Without changing anything, copy out each entry.

--

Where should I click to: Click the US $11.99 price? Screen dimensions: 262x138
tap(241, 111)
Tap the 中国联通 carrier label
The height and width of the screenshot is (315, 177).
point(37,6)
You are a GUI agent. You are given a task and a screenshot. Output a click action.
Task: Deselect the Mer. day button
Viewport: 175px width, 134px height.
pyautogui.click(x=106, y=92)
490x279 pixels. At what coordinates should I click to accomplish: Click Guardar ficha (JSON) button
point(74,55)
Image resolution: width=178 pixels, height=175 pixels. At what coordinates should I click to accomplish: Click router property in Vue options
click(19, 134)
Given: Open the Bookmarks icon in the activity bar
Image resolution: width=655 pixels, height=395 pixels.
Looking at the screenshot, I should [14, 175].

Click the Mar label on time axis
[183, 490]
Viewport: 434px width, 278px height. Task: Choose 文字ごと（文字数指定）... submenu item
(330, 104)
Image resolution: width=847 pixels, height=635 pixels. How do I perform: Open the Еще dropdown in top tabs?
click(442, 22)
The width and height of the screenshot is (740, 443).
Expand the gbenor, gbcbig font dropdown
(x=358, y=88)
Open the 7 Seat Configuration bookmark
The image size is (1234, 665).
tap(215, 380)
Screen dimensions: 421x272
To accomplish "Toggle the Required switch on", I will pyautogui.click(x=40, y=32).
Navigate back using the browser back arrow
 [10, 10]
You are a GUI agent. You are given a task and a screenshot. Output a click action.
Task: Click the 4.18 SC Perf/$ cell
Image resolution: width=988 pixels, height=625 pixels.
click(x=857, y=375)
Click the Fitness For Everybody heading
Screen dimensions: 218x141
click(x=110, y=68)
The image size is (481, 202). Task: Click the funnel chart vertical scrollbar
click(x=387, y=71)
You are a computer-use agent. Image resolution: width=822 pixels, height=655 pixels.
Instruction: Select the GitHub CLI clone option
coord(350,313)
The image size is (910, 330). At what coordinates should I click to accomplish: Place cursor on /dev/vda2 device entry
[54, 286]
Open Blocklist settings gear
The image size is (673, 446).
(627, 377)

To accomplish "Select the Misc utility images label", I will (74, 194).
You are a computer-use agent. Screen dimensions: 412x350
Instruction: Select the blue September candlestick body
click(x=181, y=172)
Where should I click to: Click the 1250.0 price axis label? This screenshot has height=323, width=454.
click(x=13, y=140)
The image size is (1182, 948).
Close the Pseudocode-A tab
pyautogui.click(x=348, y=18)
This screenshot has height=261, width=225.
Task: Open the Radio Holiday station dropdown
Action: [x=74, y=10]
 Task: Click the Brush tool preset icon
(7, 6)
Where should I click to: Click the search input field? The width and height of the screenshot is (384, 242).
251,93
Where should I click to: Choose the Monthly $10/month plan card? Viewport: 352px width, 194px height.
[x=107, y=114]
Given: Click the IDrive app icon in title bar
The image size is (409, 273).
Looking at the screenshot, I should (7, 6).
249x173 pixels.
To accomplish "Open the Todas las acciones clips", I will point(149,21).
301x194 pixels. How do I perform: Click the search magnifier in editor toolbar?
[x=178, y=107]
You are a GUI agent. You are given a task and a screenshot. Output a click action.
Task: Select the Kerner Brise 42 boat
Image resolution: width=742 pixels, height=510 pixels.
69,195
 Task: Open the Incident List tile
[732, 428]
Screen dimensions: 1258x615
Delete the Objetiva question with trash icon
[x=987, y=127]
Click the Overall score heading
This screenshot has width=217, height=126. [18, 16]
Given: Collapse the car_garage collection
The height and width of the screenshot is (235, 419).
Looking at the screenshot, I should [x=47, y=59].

--

### ANSWER FOR THIS EXERCISE
Where should I click to: Click the US $11.99 price? Screen dimensions: 262x138
tap(241, 111)
Tap the 中国联通 carrier label
The height and width of the screenshot is (315, 177).
point(37,6)
You are a GUI agent. You are given a task and a screenshot. Output a click action.
Task: Deselect the Mer. day button
Viewport: 175px width, 134px height.
pyautogui.click(x=106, y=92)
490x279 pixels. At what coordinates should I click to accomplish: Click Guardar ficha (JSON) button
point(74,55)
Image resolution: width=178 pixels, height=175 pixels. At what coordinates should I click to accomplish: Click router property in Vue options
click(19, 134)
Given: Open the Bookmarks icon in the activity bar
Image resolution: width=655 pixels, height=395 pixels.
Looking at the screenshot, I should [14, 175].

Click the Mar label on time axis
[183, 490]
Viewport: 434px width, 278px height. Task: Choose 文字ごと（文字数指定）... submenu item
(330, 104)
Image resolution: width=847 pixels, height=635 pixels. How do I perform: Open the Еще dropdown in top tabs?
click(442, 22)
The width and height of the screenshot is (740, 443).
Expand the gbenor, gbcbig font dropdown
(x=358, y=88)
Open the 7 Seat Configuration bookmark
The image size is (1234, 665).
tap(215, 380)
Screen dimensions: 421x272
To accomplish "Toggle the Required switch on", I will pyautogui.click(x=40, y=32).
Navigate back using the browser back arrow
 [10, 10]
You are a GUI agent. You are given a task and a screenshot. Output a click action.
Task: Click the 4.18 SC Perf/$ cell
Image resolution: width=988 pixels, height=625 pixels.
click(x=857, y=375)
Click the Fitness For Everybody heading
Screen dimensions: 218x141
click(x=110, y=68)
The image size is (481, 202). Task: Click the funnel chart vertical scrollbar
click(x=387, y=71)
You are a computer-use agent. Image resolution: width=822 pixels, height=655 pixels.
Instruction: Select the GitHub CLI clone option
coord(350,313)
The image size is (910, 330). At what coordinates should I click to accomplish: Place cursor on /dev/vda2 device entry
[54, 286]
Open Blocklist settings gear
The image size is (673, 446).
(627, 377)

To accomplish "Select the Misc utility images label", I will (74, 194).
You are a computer-use agent. Screen dimensions: 412x350
Instruction: Select the blue September candlestick body
click(x=181, y=172)
Where should I click to: Click the 1250.0 price axis label? This screenshot has height=323, width=454.
click(x=13, y=140)
The image size is (1182, 948).
Close the Pseudocode-A tab
pyautogui.click(x=348, y=18)
This screenshot has height=261, width=225.
Task: Open the Radio Holiday station dropdown
Action: [x=74, y=10]
 Task: Click the Brush tool preset icon
(7, 6)
Where should I click to: Click the search input field? The width and height of the screenshot is (384, 242).
251,93
Where should I click to: Choose the Monthly $10/month plan card? Viewport: 352px width, 194px height.
[x=107, y=114]
Given: Click the IDrive app icon in title bar
The image size is (409, 273).
Looking at the screenshot, I should (7, 6).
249x173 pixels.
To accomplish "Open the Todas las acciones clips", I will point(149,21).
301x194 pixels. How do I perform: Click the search magnifier in editor toolbar?
[x=178, y=107]
You are a GUI agent. You are given a task and a screenshot. Output a click action.
Task: Select the Kerner Brise 42 boat
Image resolution: width=742 pixels, height=510 pixels.
69,195
 Task: Open the Incident List tile
[732, 428]
Screen dimensions: 1258x615
Delete the Objetiva question with trash icon
[x=987, y=127]
Click the Overall score heading
This screenshot has width=217, height=126. [18, 16]
Given: Collapse the car_garage collection
The height and width of the screenshot is (235, 419).
Looking at the screenshot, I should [x=47, y=59].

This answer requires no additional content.